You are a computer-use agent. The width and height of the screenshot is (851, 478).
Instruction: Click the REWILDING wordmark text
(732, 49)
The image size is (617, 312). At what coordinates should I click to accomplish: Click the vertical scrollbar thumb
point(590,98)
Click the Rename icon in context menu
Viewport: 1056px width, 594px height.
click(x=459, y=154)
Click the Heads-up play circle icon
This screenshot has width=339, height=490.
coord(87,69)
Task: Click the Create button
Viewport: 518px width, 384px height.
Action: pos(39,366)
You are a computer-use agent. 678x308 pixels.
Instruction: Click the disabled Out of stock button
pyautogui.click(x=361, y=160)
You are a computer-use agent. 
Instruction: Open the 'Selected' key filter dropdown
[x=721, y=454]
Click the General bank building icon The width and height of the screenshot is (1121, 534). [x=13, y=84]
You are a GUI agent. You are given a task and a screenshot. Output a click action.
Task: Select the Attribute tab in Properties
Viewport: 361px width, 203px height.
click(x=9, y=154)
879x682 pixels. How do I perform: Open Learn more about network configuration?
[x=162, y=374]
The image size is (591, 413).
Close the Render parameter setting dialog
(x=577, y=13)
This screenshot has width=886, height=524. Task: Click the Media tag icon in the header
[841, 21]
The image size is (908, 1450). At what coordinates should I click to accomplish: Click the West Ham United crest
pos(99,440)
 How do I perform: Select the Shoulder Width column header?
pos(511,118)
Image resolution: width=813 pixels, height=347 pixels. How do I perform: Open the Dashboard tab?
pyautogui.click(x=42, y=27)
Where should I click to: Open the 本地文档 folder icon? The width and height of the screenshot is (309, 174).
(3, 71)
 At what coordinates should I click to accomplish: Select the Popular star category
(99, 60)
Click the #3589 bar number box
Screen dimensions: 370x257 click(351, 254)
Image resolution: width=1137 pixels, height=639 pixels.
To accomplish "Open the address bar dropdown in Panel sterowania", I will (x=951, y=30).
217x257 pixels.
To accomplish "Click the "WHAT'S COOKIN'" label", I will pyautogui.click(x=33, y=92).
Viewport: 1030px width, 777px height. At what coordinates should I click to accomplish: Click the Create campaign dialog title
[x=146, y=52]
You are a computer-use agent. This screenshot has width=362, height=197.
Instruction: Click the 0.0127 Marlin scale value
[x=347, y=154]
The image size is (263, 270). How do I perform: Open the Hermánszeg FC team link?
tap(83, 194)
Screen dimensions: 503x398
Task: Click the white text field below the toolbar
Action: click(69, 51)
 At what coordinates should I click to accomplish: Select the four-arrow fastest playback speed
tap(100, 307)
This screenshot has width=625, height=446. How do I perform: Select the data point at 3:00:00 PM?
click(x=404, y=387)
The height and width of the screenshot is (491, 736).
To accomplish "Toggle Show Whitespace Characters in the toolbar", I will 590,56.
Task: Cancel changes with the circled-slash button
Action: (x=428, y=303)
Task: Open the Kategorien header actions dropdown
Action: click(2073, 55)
===
### Work instructions
Would you set down exactly the lines from the line with "The height and" through the last one in the material?

### Exercise result
The height and width of the screenshot is (491, 736).
To accomplish "Toggle Show Whitespace Characters in the toolbar", I will 590,56.
Task: Cancel changes with the circled-slash button
Action: (x=428, y=303)
Task: Open the Kategorien header actions dropdown
Action: click(2073, 55)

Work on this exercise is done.